#### Work instructions
Write the next part of the passage below about the kernel's return path from system calls and interrupts to user mode, picking up right after its final question.

Sure, I'll collect the lot while I go through it and whip something up
when I'm done. For now, I'll just shoot a few questions your way.


So we have:

do_syscall_64()
  ... do stuff ...
  syscall_exit_to_user_mode(regs)
    syscall_exit_to_user_mode_work(regs)
      syscall_exit_work()
      exit_to_user_mode_prepare()
        exit_to_user_mode_loop()
	  retume_user_mode_work()
	    task_work_run()
    exit_to_user_mode()
      unwind_reset_info();
      user_enter_irqoff();
      arch_exit_to_user_mode();
      lockdep_hardirqs_on();
  SYSRET/IRET


and

DEFINE_IDTENTRY*()
  irqentry_enter();
  ... stuff ...
  irqentry_exit()
    irqentry_exit_to_user_mode()
      exit_to_user_mode_prepare()
        exit_to_user_mode_loop();
	  retume_user_mode_work()
	    task_work_run()
      exit_to_user_mode()
        unwind_reset_info();
	...
  IRET

Now, task_work_run() is in the exit_to_user_mode_loop() which is notably
*before* exit_to_user_mode() which does the unwind_reset_info().

What happens if we get an NMI requesting an unwind after
unwind_reset_info() while still very much being in the kernel on the way
out?

#### Supplied information
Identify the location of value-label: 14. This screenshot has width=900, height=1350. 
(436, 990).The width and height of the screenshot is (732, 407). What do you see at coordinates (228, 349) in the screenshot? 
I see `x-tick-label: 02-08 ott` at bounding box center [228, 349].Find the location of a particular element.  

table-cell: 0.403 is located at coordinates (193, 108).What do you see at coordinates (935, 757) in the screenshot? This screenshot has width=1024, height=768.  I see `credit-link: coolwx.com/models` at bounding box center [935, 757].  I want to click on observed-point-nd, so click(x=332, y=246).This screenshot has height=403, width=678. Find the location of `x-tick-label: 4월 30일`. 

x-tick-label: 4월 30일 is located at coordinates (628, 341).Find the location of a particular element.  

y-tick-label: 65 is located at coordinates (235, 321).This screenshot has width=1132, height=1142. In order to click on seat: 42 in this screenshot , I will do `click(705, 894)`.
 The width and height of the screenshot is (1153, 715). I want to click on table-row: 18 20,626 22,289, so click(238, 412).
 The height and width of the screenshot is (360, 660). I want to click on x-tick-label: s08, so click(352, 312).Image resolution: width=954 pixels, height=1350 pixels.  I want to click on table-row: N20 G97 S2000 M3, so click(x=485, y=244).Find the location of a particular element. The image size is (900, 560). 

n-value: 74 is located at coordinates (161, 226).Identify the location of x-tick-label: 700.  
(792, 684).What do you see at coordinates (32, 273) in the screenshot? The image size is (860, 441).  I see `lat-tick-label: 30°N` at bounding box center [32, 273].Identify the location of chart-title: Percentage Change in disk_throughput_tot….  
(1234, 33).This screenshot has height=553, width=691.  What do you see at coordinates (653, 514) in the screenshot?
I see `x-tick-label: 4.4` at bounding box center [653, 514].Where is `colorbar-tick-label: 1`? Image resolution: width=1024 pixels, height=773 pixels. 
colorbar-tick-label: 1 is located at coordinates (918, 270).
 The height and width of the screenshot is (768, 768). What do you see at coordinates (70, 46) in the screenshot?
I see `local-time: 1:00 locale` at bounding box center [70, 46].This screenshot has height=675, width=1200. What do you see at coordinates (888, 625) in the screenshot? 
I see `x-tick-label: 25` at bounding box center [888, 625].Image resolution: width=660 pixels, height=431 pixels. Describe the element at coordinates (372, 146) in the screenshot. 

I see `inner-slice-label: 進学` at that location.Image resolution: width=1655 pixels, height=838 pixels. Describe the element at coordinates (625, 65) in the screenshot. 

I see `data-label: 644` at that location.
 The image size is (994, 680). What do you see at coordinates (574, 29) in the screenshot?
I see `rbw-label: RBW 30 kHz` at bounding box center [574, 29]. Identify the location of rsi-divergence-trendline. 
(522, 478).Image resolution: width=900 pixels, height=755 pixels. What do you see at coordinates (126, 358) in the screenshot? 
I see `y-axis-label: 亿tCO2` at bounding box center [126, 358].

#### Exercise answer
What is the purpose of unwind_deferred_task_exit()? This is called from
do_exit(), only slightly before it does exit_task_work(), which runs all
pending task_work. Is there something that justifies the manual run and
cancel instead of just leaving it sit in task_work an having it run
naturally? If so, that most certainly deserves a comment.


A similar question for unwind_task_free(), where exactly is it relevant?
Where does it acquire a task_work that is not otherwise already ran on
exit?
Re: [RESEND][PATCH v15 0/4] perf: Support the deferred unwinding infrastructure
Posted by Peter Zijlstra 4 months, 3 weeks ago
On Thu, Sep 18, 2025 at 07:24:14PM +0200, Peter Zijlstra wrote:

> So we have:
> 
> do_syscall_64()
>   ... do stuff ...
>   syscall_exit_to_user_mode(regs)
>     syscall_exit_to_user_mode_work(regs)
>       syscall_exit_work()
>       exit_to_user_mode_prepare()
>         exit_to_user_mode_loop()
> 	  retume_user_mode_work()
> 	    task_work_run()
>     exit_to_user_mode()
>       unwind_reset_info();
>       user_enter_irqoff();
>       arch_exit_to_user_mode();
>       lockdep_hardirqs_on();
>   SYSRET/IRET
> 
> 
> and
> 
> DEFINE_IDTENTRY*()
>   irqentry_enter();
>   ... stuff ...
>   irqentry_exit()
>     irqentry_exit_to_user_mode()
>       exit_to_user_mode_prepare()
>         exit_to_user_mode_loop();
> 	  retume_user_mode_work()
> 	    task_work_run()
>       exit_to_user_mode()
>         unwind_reset_info();
> 	...
>   IRET
> 
> Now, task_work_run() is in the exit_to_user_mode_loop() which is notably
> *before* exit_to_user_mode() which does the unwind_reset_info().
> 
> What happens if we get an NMI requesting an unwind after
> unwind_reset_info() while still very much being in the kernel on the way
> out?

AFAICT it will try and do a task_work_add(TWA_RESUME) from NMI context,
and this will fail horribly.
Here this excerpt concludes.